PROMPT: Each entry should be copied as it stands, leaving the pictures behind.

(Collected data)
--------
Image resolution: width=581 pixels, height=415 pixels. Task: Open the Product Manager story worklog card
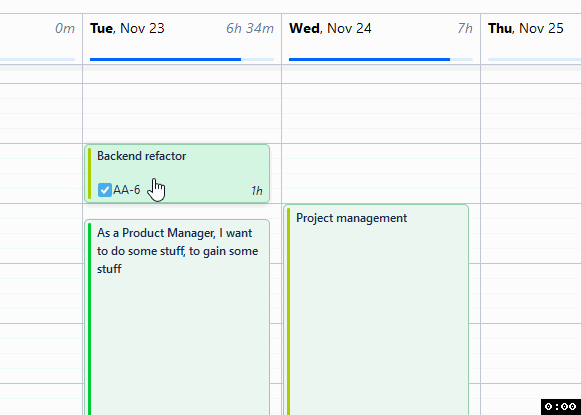pyautogui.click(x=177, y=317)
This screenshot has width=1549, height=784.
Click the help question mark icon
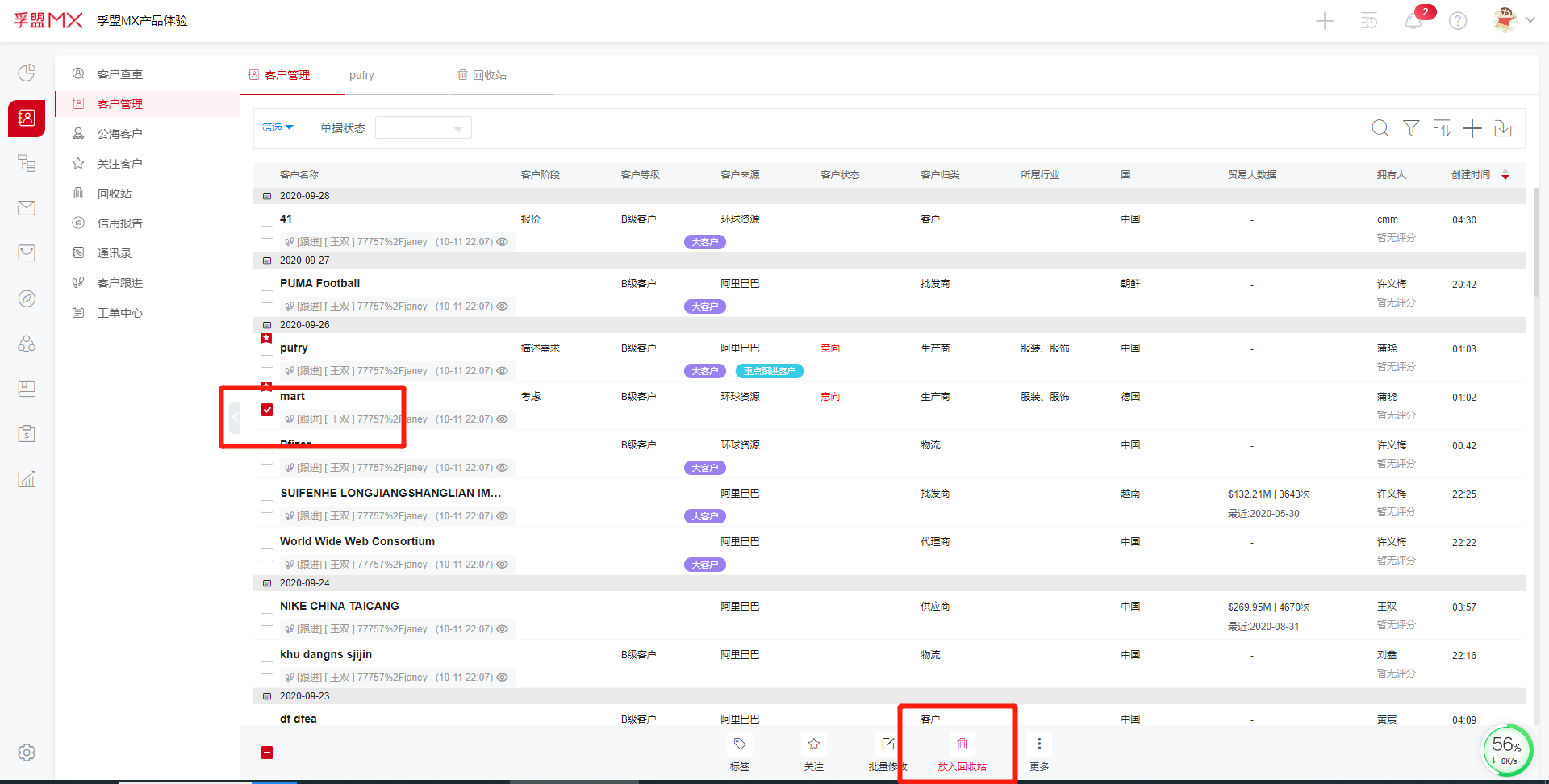pos(1458,21)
--------
THE ANSWER:
Image resolution: width=581 pixels, height=415 pixels. Task: Open the Product Manager story worklog card
pyautogui.click(x=177, y=317)
This screenshot has width=1549, height=784.
Click the help question mark icon
pos(1458,21)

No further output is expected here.